John 11:32 Then, when Mary came where Jesus was, and saw Him, she fell down at His feet, saying to Him, “Lord, if You had been here, my brother would not have died.”


HAD been here.  Past tense.  Let’s take a moment to be honest with ourselves here.  How many times do we have that “if only” attitude?  I know I have.  If only I hadn’t made that mistake.  If only I had said or done the right thing.  If only God had answered my prayer before it was too late.  But while Jesus was truly saddened and emotionally impacted by this entire circumstance, His determination was unmoved.  God wasn’t here to do the same old thing.  He was here to do an entirely NEW thing (Isaiah 43:19).  Their prayers had been heard and were about to be answered… just not the way they had imagined or wanted.  They wanted the healing… they received death and burial.  They wanted urgency… they got a seemingly unnecessary delay.  They wanted Jesus there when they WANTED Him… but they didn’t understand the difference between what they “wanted” and what they “needed”.

If you are not sure what happens next, this is your FINAL spoiler alert.  Jesus commands the stone in front of the tomb to be rolled away and calls Lazarus back from the grave, FOUR days after Lazarus had been laid to rest.  This was no mere healing or resuscitation… this was possibly the most dramatic display of power ever demonstrated in the entirety of Christ’s earthly ministry to this point.  Sure, Jesus had healed blindness, miraculously made thousands of Filet-O-Fish sandwiches, and even performed other resurrections… but never after decomposition had started.  This was a completely dead and decaying dream being brought back to life in an incredibly disruptive way to the shock of all who witnessed it.

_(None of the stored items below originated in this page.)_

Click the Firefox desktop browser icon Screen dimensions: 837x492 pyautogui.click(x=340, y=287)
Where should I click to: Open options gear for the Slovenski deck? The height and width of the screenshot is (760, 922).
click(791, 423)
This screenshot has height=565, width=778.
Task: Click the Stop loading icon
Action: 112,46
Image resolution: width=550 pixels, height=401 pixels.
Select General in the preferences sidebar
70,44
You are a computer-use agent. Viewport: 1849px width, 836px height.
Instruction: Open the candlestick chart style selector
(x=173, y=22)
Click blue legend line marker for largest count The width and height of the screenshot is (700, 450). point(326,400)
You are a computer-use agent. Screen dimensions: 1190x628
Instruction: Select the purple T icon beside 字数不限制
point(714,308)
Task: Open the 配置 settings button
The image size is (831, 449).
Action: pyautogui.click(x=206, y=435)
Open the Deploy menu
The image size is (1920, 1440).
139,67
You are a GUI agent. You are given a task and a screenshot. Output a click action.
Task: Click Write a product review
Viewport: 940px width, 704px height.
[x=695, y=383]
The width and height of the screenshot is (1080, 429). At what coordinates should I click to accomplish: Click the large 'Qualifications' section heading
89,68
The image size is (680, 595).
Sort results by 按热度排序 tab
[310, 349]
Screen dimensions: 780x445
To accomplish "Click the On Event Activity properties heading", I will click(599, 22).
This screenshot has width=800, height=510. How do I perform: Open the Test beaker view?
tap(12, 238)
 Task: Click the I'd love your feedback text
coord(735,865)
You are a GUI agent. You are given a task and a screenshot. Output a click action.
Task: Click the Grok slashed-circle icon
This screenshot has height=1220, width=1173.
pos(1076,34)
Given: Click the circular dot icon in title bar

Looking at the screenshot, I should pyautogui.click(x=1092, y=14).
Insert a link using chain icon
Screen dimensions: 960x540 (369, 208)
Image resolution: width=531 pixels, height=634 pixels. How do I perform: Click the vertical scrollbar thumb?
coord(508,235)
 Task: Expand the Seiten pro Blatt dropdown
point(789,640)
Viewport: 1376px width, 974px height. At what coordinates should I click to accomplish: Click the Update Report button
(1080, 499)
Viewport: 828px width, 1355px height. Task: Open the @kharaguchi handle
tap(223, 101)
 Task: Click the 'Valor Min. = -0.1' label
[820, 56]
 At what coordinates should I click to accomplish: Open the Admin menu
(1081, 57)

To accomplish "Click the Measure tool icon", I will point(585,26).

I know I am often guilty of “giving God a hand” by letting Him know the best way to solve my problem.  Having seen His previous work in my life, it would be most comfortable for me if He would just deliver the answer in a nice, predictable manner at least ten minutes prior to the deadline.  But God is not interested in a remastered, remade, or safe and predicable sequel to our prayers.  He is all about shocking the system, and while God Himself never changes we find that His methods of communication are always unique and personalized.  Whether its a burning bush (Exodus 3), a mighty thunder (Job 37), or a whisper in the wind (1 Kings 19)… He enjoys working in mysterious ways both then AND now.


We cannot put God or His plans into our neat little box, no matter how hard we try.  His answers to prayers are meant to challenge us and our faith so we can move past our preconceived notions of what He has done and realize there is so much more He wants to do.  Not a rehash or a repeat of your previous successes and failures, but something new and fresh.  It may seem to appear too late… at least by our measurements of time.  It may even seem to be uncaring or unsympathetic on the surface.  But it is because His ways are not our ways that His answer will, in due time, show that they are both beyond our wildest dreams and better than we could have ever imagined.

  Isaiah 43:19 Behold, I will do a new thing, now it shall spring forth; Shall you not know it? I will even make a road in the wilderness and rivers in the desert.